Interview by Meredith Smith

Sep 30, 2014

How do you view conflict in your work?

Conflict is a concept that must be viewed and understood in all its guises or stages.

Internationally conflict, in the popular mind, has come to be associated with armed struggles.  But such struggles are often the sad result of ignoring or silencing the voices that expressed grievances or merely different opinions.  So armed conflicts are not the only forms of conflict.  Moreover, once a struggle ends there is the post-conflict period, the peace building and the institution building period. And that period is often very trying and isolating as there is no generally accepted recognition or appreciation of the challenges involved.

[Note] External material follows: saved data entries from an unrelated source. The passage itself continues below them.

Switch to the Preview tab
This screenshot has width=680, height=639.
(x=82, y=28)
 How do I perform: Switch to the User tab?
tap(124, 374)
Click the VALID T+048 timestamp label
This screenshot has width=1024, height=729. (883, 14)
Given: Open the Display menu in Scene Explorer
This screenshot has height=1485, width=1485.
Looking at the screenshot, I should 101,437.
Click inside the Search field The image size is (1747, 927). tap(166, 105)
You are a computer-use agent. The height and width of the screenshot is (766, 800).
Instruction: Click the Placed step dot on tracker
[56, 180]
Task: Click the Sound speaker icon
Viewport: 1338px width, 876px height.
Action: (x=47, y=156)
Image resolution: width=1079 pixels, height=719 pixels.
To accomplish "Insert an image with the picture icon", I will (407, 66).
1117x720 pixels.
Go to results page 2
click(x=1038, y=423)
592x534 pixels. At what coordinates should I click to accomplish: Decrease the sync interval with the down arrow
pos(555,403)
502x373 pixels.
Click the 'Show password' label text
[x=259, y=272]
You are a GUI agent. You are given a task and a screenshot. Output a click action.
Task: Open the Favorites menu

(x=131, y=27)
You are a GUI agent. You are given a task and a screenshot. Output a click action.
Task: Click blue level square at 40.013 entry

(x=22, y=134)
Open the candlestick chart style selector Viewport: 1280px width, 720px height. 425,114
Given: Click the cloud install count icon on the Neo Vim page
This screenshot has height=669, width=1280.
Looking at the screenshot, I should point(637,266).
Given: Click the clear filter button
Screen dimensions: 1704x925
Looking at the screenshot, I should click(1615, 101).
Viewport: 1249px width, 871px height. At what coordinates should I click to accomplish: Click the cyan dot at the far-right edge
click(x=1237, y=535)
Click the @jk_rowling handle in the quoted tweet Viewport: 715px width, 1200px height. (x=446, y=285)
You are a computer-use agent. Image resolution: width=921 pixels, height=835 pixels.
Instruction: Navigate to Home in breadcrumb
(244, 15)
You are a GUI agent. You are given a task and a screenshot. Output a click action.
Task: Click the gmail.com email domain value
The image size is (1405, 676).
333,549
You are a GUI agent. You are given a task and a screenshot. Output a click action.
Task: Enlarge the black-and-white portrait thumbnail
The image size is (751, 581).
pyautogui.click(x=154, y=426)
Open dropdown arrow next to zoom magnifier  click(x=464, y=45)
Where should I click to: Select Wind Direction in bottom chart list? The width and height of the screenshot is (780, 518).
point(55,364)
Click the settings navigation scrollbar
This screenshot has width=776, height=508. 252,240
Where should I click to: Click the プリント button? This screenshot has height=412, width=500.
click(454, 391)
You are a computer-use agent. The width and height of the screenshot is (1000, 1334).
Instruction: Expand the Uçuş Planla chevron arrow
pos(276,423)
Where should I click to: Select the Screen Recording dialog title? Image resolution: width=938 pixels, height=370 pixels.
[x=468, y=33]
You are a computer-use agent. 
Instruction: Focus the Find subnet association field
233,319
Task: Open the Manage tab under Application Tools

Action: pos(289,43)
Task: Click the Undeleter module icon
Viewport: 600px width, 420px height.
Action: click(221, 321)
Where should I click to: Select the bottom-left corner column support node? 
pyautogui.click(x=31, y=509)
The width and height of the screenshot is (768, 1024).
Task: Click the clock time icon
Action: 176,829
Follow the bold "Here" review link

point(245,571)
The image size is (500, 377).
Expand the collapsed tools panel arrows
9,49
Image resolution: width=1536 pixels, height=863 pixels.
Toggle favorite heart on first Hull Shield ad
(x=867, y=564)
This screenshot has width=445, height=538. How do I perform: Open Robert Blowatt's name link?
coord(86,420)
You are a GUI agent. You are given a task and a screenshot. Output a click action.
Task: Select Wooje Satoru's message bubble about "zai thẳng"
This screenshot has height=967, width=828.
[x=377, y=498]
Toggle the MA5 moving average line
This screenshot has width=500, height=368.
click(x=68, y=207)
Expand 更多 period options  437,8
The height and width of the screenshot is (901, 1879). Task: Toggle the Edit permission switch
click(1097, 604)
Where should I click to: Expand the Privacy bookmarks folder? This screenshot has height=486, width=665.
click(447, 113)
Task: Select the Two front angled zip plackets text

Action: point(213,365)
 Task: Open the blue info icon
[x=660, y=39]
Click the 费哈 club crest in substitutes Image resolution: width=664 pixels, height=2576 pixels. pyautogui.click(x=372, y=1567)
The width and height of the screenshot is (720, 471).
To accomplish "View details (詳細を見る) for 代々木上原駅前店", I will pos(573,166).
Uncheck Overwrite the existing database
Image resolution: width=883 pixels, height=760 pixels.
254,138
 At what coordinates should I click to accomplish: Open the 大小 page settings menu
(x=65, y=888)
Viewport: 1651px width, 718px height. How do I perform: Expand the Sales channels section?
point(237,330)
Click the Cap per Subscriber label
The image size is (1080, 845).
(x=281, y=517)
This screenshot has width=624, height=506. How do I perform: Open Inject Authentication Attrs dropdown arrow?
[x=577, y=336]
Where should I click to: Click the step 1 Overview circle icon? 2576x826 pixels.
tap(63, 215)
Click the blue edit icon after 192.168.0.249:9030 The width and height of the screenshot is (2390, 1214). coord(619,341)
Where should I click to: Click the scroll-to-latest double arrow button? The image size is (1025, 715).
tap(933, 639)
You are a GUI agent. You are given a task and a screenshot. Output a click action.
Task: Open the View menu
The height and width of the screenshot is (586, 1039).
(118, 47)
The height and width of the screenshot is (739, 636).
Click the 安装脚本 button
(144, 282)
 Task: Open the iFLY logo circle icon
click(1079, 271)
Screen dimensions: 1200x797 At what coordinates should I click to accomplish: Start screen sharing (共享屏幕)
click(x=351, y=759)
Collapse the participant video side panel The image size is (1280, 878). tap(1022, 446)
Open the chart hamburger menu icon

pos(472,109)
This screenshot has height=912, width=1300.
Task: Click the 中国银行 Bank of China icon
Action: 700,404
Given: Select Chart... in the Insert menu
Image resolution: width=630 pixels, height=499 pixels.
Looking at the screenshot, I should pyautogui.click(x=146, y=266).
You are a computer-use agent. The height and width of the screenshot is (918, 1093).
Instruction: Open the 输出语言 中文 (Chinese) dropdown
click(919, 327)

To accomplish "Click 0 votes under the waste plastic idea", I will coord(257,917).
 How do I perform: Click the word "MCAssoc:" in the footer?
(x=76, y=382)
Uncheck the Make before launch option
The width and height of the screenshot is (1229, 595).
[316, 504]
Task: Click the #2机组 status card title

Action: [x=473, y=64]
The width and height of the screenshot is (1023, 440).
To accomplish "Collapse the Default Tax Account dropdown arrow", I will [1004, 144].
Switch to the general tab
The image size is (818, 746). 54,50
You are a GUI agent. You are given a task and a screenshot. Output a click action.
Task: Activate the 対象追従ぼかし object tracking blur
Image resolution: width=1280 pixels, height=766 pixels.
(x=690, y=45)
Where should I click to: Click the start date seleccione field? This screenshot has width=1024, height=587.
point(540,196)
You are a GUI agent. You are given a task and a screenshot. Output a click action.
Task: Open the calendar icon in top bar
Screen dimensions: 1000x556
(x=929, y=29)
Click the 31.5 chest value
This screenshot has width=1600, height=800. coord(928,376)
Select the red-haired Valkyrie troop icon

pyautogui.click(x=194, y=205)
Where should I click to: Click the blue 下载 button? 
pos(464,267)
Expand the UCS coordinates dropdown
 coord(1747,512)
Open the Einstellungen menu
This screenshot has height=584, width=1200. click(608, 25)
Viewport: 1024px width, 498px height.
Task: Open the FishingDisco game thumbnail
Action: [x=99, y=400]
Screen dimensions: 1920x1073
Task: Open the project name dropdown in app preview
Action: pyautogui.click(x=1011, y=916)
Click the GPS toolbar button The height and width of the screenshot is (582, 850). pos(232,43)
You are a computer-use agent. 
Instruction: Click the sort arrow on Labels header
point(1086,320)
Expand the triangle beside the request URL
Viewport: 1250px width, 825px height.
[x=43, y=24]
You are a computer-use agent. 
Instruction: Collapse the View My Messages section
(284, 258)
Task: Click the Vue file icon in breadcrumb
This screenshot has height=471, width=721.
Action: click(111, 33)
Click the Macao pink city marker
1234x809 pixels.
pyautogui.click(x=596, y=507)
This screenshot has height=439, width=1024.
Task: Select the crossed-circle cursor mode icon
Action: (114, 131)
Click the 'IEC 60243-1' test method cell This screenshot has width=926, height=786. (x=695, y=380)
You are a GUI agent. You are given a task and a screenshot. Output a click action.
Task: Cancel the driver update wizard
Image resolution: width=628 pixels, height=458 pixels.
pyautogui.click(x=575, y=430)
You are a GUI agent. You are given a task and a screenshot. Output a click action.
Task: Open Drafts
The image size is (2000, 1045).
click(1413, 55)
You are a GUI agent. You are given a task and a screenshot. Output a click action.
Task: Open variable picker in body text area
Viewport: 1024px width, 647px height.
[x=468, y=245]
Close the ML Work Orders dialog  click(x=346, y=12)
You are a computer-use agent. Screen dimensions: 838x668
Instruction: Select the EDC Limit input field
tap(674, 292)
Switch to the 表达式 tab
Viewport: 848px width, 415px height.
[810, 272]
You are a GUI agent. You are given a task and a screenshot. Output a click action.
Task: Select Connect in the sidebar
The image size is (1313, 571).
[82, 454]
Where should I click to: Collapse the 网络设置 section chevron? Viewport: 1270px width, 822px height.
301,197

Estonia, a nation with which I have been engaged for more than 25 years, peacefully struggled for nearly half a century to re-gain its independence, which it did in 1991, after having been forcefully annexed in the 1940s by the Soviet Union. You could, on the one hand, say Estonia was in a stable situation but, on the other hand, it was in a perpetual conflict situation, struggling every day to restore itself as an independent nation.

Or, if you look at Nepal, where I am proud to have been an author of its interim or peace constitution, it has been struggling for eight years, since 2006, to agree on a permanent constitution. This is after a 10-year civil war during which an estimated 15,000 had been killed (not even counting the number of those who have been permanently injured, etc.).